La FGD se positionne en alternative et ouvre une troisième voie

La Fédération de la gauche démocratique (FGD), fruit d’une alliance scellée en 2007 entre trois formations, se veut une force alternative dont le principal credo est l’instauration d’une monarchie parlementaire.
« Avec nous, un autre Maroc est possible », proclame le slogan de la FGD, dirigée par la secrétaire générale du PSU (Parti socialiste unifié), Nabila Mounib.
En quelques mois, cette universitaire de 56 ans, seule femme à la tête d’un parti politique au Maroc, s’est faite une incontestable place sur la scène politique avec son franc-parler et ses formules chocs.
« La bipolarité entre un pôle conservateur et un pôle moderniste est fausse », déclare-t-elle à l’AFP.
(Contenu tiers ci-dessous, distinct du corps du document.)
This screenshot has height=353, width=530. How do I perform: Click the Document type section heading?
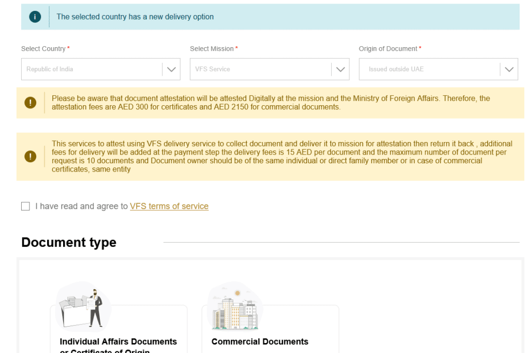tap(69, 242)
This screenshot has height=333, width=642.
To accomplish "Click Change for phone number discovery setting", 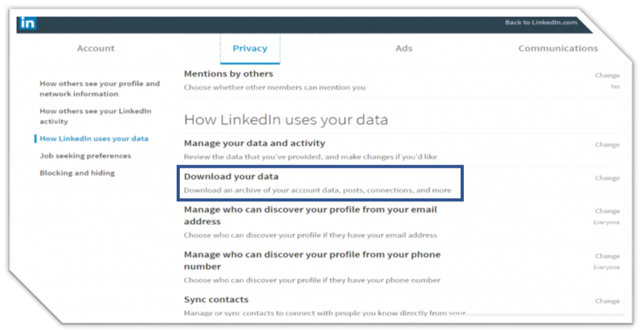I will click(607, 256).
« La partie dite conservatrice (les islamistes) a montré qu’elle était adepte, du point de vue économique, du néolibéralisme avec tous ses effets néfastes. Tandis que l’autre pôle, abusivement appelé moderniste, n’a jamais parlé de modernité », pense Mounib.
« Ces deux partis ne répondent pas aux aspirations des Marocains, à savoir asseoir une vraie démocratie. Nous nous plaçons entre eux, et proposons une voie qui est celle d’une vraie réforme politique, via une séparation des pouvoirs », propose-t-elle.
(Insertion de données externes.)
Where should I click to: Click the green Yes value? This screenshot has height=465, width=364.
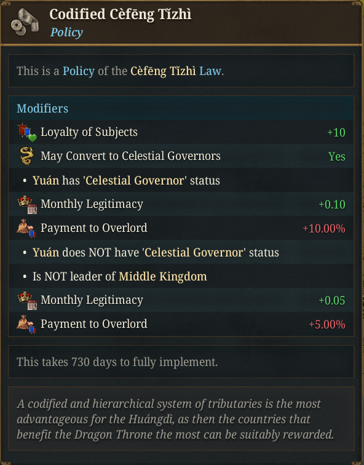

En 2011, au plus fort des Printemps arabes, Nabila Mounib avait soutenu les contestations de rues, connues au Maroc sous le nom de « Mouvement du 20 février » et rejeté la réforme constitutionnelle express, trop limitée à son goût, lancée par le souverain pour calmer la révolte.
Un appel en forme de lettre ouverte, parue mi-septembre signée d’une centaine d’intellectuels, personnalités du monde de la culture et de la société civile, a été très remarqué.
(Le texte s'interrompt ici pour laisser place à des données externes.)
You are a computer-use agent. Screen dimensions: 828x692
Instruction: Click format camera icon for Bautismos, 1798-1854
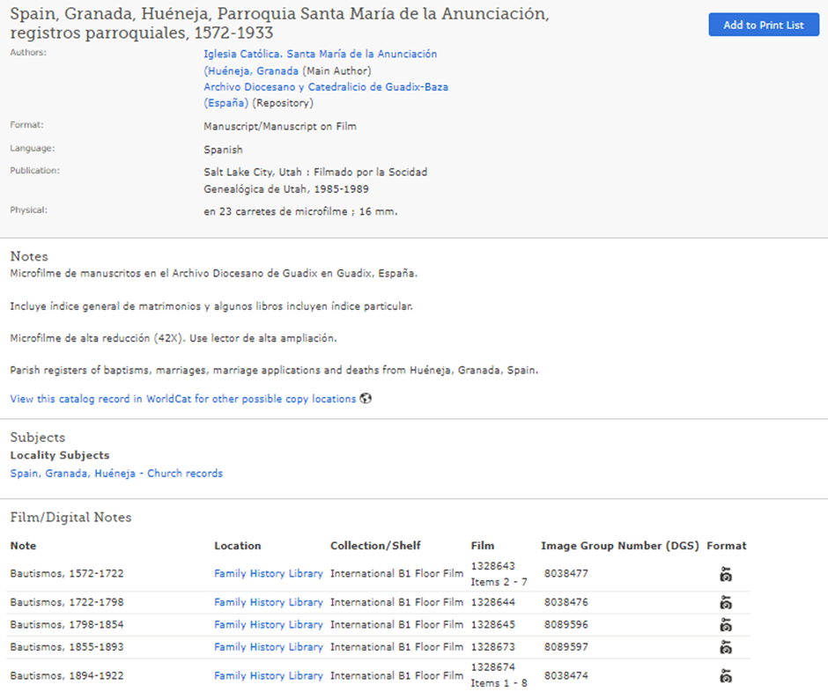tap(725, 625)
Les signataires appelaient Mounib à faire de la FGD une force de changement, face à ceux « qui disent que la réforme est possible tout en continuant à s’arranger avec les corrompus. Et les autres qui se disent progressistes mais qui cautionnent l’autoritarisme sous couvert de lutte contre le fondamentalisme religieux ».
Ce discours pourrait trouver un écho auprès des « déçus de la politique » et des abstentionnistes (55% aux législatives de 2011).
Selon Mohamed Sassi, ex-secrétaire général du PSU et figure de proue de la gauche marocaine, la Fédération de la Gauche démocratique vise le pouvoir en 2021.